Alla base del processo di trasformazione esiste la presa di coscienza del livello di disconnessione in cui si vive. Disconnessi da sé stessi, dalle proprie reali esigenze e necessità, dalla natura e dai suoi cicli. La maggior parte dei desideri che proviamo non ci appartiene realmente e non soddisfa i nostri bisogni profondi, ma è espressione di esigenze di mercato o aspettative familiari, oppure ancora di modelli prodotti dalla società e dal contesto. Viviamo in costante fuga da noi stessi e, se da un lato cerchiamo di sostenere il personaggio che abbiamo creato, di essere amati, accettati e funzionali a un sistema, dall’altro cerchiamo di anestetizzarci e non sentire le nostre ferite, le insicurezze, le imperfezioni e le fragilità. Ma questa non è vita. È un’idea distorta di ciò che dovrebbe essere.

A pensarci bene, c’è una distorsione di fondo che accomuna il modo in cui l’essere umano sfrutta gli animali negli allevamenti intensivi e come la società schiavizza le persone in un sistema votato al profitto e ai consumi. Vite interamente spese a lavorare disumanamente per produrre cose che altri, lavorando disumanamente, compreranno. A questo punto credo possa essere normale che di tanto in tanto qualcuno prenda coscienza che la propria vita e i modelli proposti non gli appartengano. Non si tratta di rifiutare un sistema e boicottarlo, ma semplicemente vivere coerentemente con ciò che si sente di essere nel profondo, con la propria vocazione e unicità. Per questo a qualcuno viene voglia di fermarsi e iniziare ad ascoltarsi, ritrovare i valori che diano un profondo significato alla vita, sentirsi connessi con la natura, in sintonia con i ritmi dei cicli della vita e in contatto profondo con sé stessi e con gli altri in una maniera più autentica, empatica e compassionevole.
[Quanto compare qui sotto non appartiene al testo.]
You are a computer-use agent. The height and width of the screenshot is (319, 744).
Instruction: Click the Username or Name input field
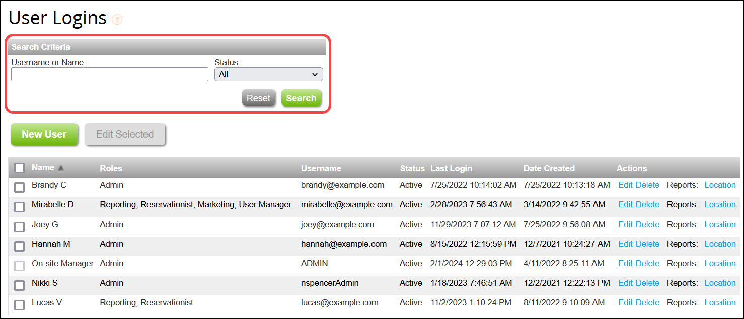(x=109, y=74)
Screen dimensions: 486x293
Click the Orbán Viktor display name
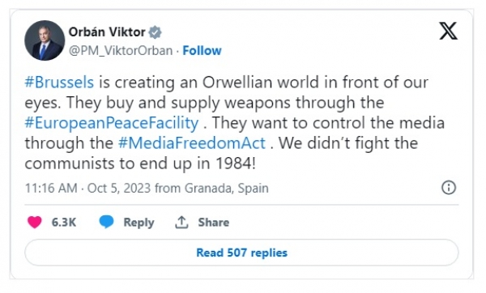click(x=107, y=32)
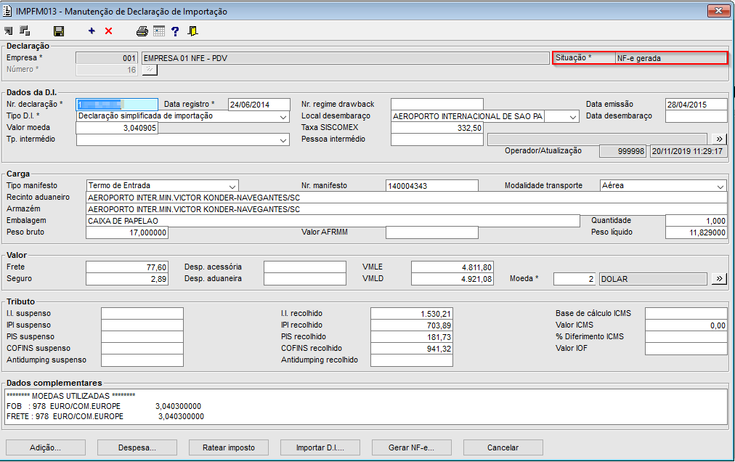Click the lookup button beside Número field
The width and height of the screenshot is (735, 462).
coord(150,70)
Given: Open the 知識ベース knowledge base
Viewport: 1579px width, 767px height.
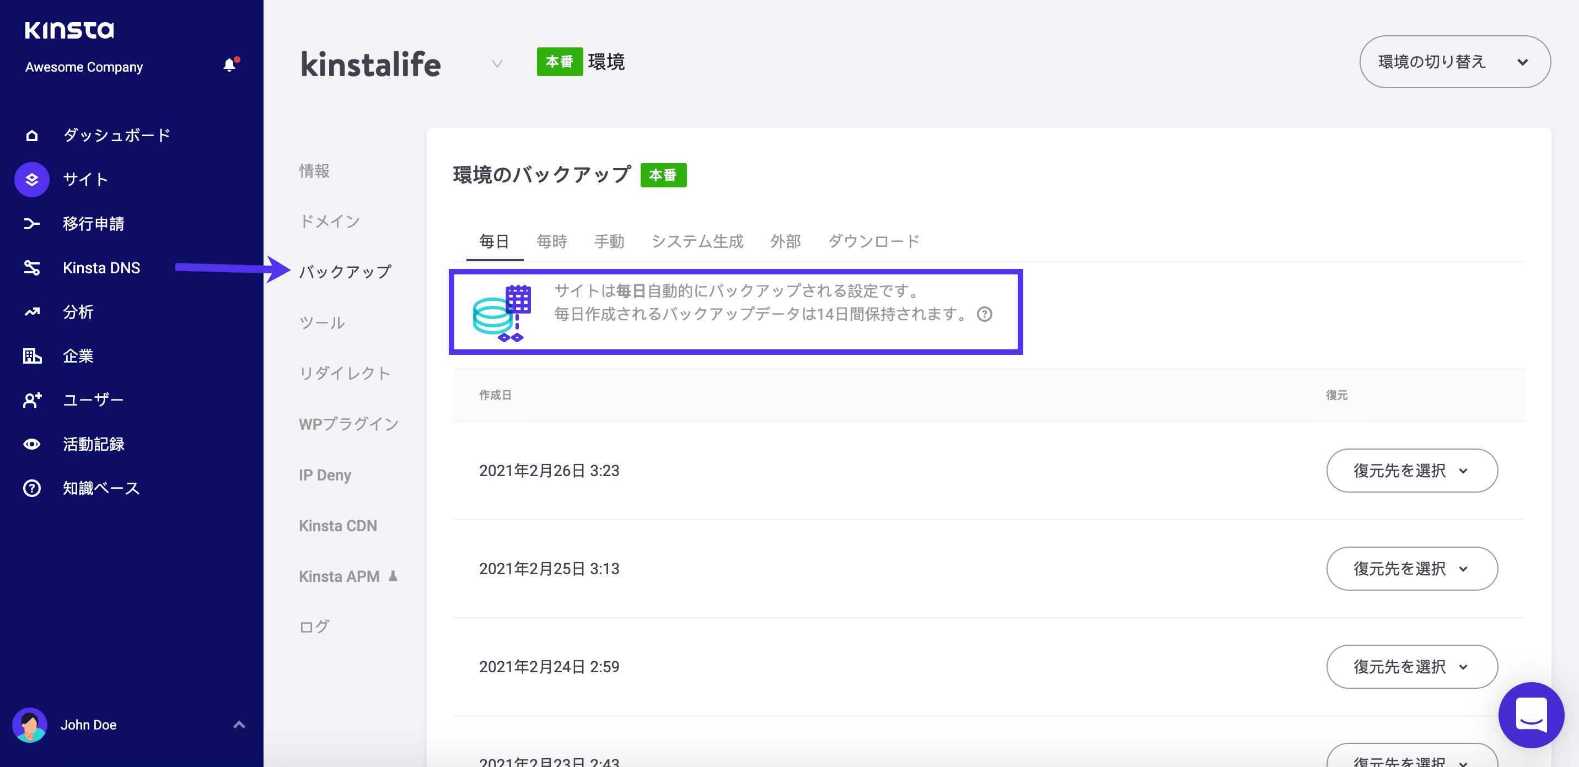Looking at the screenshot, I should 101,488.
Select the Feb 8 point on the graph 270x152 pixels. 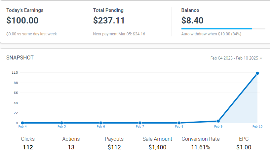coord(179,123)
A me è accaduto a più riprese dopo la prima grande trasformazione.

Da poco, poi, mi è stata posta questa domanda: “Se dedico tempo a me stessa e alla meditazione mi sembra di negare tempo alla mia famiglia e mi sento in colpa, come posso fare?” La mia risposta ha portato l’attenzione a come la pratica meditativa generi in noi lucidità, benessere, ascolto, empatia, compassione, chiarezza e, soprattutto, qualità della nostra vita. Ci sentiamo in colpa a creare uno spazio di benessere personale, perché non riflettiamo su quanto, invece, i benefici che ne derivano siano eredità preziosissime da donare ai nostri cari. Dopo alcuni mesi di pratica ci si può ricredere. Siamo, però, talmente assuefatti e dipendenti dalle abitudini malsane e dagli stili di vita tossici, dalla rabbia e dalla frustrazione, che ci sembra impossibile poter cambiare. Per questo a volte è necessaria una trasformazione radicale. Cambiare vita. La radice di quel desiderio è la nostra vera natura che reclama il suo posto nella vita. Avremo il coraggio di rispondere alla chiamata?